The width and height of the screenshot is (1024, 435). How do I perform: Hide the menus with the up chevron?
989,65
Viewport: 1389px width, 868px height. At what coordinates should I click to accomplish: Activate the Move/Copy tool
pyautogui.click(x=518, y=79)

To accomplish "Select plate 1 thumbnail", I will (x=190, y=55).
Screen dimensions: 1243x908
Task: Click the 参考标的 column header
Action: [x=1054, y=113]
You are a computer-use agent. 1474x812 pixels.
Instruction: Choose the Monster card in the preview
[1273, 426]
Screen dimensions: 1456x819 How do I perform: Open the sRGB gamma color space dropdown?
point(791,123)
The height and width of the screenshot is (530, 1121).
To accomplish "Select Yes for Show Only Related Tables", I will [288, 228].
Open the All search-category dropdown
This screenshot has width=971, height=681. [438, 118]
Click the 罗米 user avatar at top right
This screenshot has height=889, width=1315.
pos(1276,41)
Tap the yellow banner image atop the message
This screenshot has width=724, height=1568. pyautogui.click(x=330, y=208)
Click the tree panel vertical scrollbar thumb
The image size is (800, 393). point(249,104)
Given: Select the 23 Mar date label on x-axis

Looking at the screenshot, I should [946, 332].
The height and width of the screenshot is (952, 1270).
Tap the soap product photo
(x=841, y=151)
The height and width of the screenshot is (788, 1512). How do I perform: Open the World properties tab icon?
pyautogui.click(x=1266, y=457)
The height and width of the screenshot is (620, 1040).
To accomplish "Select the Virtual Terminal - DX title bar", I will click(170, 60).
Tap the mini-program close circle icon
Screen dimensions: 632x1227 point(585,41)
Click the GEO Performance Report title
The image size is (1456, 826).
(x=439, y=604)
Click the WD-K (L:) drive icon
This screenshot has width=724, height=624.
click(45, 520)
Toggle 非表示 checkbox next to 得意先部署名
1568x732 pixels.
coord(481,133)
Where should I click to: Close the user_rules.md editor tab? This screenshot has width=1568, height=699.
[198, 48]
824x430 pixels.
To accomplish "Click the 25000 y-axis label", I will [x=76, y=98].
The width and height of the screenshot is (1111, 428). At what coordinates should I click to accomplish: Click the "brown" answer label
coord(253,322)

---*---

#### Description of the task:
Copy every one of the records above line for line, with no changes.

#### Solved problem:
The width and height of the screenshot is (1024, 435). How do I perform: Hide the menus with the up chevron?
989,65
Viewport: 1389px width, 868px height. At what coordinates should I click to accomplish: Activate the Move/Copy tool
pyautogui.click(x=518, y=79)

To accomplish "Select plate 1 thumbnail", I will (x=190, y=55).
Screen dimensions: 1243x908
Task: Click the 参考标的 column header
Action: [x=1054, y=113]
You are a computer-use agent. 1474x812 pixels.
Instruction: Choose the Monster card in the preview
[1273, 426]
Screen dimensions: 1456x819 How do I perform: Open the sRGB gamma color space dropdown?
point(791,123)
The height and width of the screenshot is (530, 1121).
To accomplish "Select Yes for Show Only Related Tables", I will [288, 228].
Open the All search-category dropdown
This screenshot has width=971, height=681. [438, 118]
Click the 罗米 user avatar at top right
This screenshot has height=889, width=1315.
pos(1276,41)
Tap the yellow banner image atop the message
This screenshot has width=724, height=1568. pyautogui.click(x=330, y=208)
Click the tree panel vertical scrollbar thumb
The image size is (800, 393). point(249,104)
Given: Select the 23 Mar date label on x-axis

Looking at the screenshot, I should [946, 332].
The height and width of the screenshot is (952, 1270).
Tap the soap product photo
(x=841, y=151)
The height and width of the screenshot is (788, 1512). How do I perform: Open the World properties tab icon?
pyautogui.click(x=1266, y=457)
The height and width of the screenshot is (620, 1040).
To accomplish "Select the Virtual Terminal - DX title bar", I will click(170, 60).
Tap the mini-program close circle icon
Screen dimensions: 632x1227 point(585,41)
Click the GEO Performance Report title
The image size is (1456, 826).
(x=439, y=604)
Click the WD-K (L:) drive icon
This screenshot has width=724, height=624.
click(45, 520)
Toggle 非表示 checkbox next to 得意先部署名
1568x732 pixels.
coord(481,133)
Where should I click to: Close the user_rules.md editor tab? This screenshot has width=1568, height=699.
[198, 48]
824x430 pixels.
To accomplish "Click the 25000 y-axis label", I will [x=76, y=98].
The width and height of the screenshot is (1111, 428). At what coordinates should I click to accomplish: Click the "brown" answer label
coord(253,322)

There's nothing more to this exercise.